1. Field of the Invention
This invention relates to network adaptors and more particularly relates to network adapter (latency) optimization by optimizing interrupt processing and reducing interrupt frequency.
2. Description of the Related Art
The IBM System z mainframe computer platform may use a specialized network adaptor called an Open Systems Adaptor (OSA). The OSA provides a means to virtualize and abstract the details of the actual hardware Network Interface Card (NIC). The host communicates with the OSA and OSA communicates with the NIC. A single OSA can simultaneously support hundreds of Operating Systems images, and thousands of host connections, and yet even more TCP/IP connections. The OSA provides many advantages, primarily in the area of sharing and virtualization. However, a down side is the latency created by this additional tier or layer that comprises the OSA. This latency is compounded by heavy volume of networking traffic and complicated by higher degrees of adapter sharing.
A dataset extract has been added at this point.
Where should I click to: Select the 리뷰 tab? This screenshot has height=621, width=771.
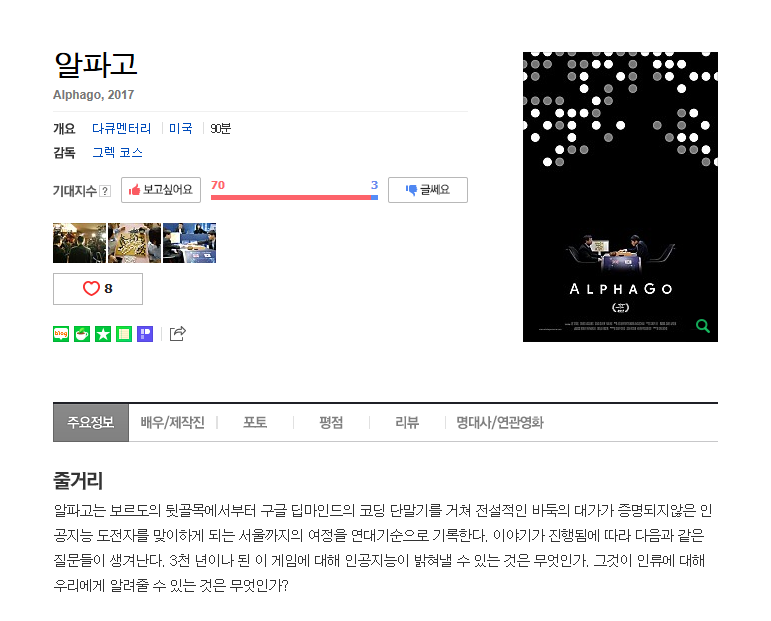[x=407, y=422]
One main source of delay is the interrupts, or notifications to hardware or software, required for both inbound and outbound data traffic. The latency created by generating and reacting (processor utilization) to the interrupts is a significant delay. Some of this delay is actually within the host itself or the host bus. The frequency and overhead associated with managing interrupts related to very high data rates (1 gbs or 10 gbs links) for so many host connections is an issue related to latency through the OSA.